» **What is needed**:
Return exactly those lines of the material below that fall between the line holding "Where should I click to: Select" and the line holding "Click the back", inclusive.
========
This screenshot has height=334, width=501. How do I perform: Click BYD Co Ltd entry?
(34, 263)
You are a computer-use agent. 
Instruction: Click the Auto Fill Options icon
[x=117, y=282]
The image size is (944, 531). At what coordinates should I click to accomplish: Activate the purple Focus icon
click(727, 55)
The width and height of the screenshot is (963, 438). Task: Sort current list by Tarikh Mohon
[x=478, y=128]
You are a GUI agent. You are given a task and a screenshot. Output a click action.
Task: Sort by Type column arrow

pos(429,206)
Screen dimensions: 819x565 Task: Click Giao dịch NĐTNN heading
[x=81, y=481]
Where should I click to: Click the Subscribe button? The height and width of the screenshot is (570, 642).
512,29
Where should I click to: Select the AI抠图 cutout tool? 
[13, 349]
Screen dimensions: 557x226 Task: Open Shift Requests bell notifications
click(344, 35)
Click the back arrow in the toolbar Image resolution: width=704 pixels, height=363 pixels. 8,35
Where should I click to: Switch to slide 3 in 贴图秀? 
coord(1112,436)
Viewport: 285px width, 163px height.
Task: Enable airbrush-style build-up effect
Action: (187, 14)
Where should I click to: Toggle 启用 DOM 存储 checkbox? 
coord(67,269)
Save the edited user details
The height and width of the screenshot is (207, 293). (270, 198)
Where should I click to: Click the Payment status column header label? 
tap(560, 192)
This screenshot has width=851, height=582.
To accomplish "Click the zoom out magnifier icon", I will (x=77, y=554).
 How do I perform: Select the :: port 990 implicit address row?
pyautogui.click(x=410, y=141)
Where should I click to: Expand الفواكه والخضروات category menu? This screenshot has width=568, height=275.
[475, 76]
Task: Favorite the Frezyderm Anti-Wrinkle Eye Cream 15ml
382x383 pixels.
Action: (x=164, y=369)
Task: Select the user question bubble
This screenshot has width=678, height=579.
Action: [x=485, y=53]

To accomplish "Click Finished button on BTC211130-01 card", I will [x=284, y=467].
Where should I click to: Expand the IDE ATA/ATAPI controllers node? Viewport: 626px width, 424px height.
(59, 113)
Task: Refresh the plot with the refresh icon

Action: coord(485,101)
========
» **Final answer**:
Where should I click to: Select the AI抠图 cutout tool? 
[13, 349]
Screen dimensions: 557x226 Task: Open Shift Requests bell notifications
click(344, 35)
Click the back arrow in the toolbar Image resolution: width=704 pixels, height=363 pixels. 8,35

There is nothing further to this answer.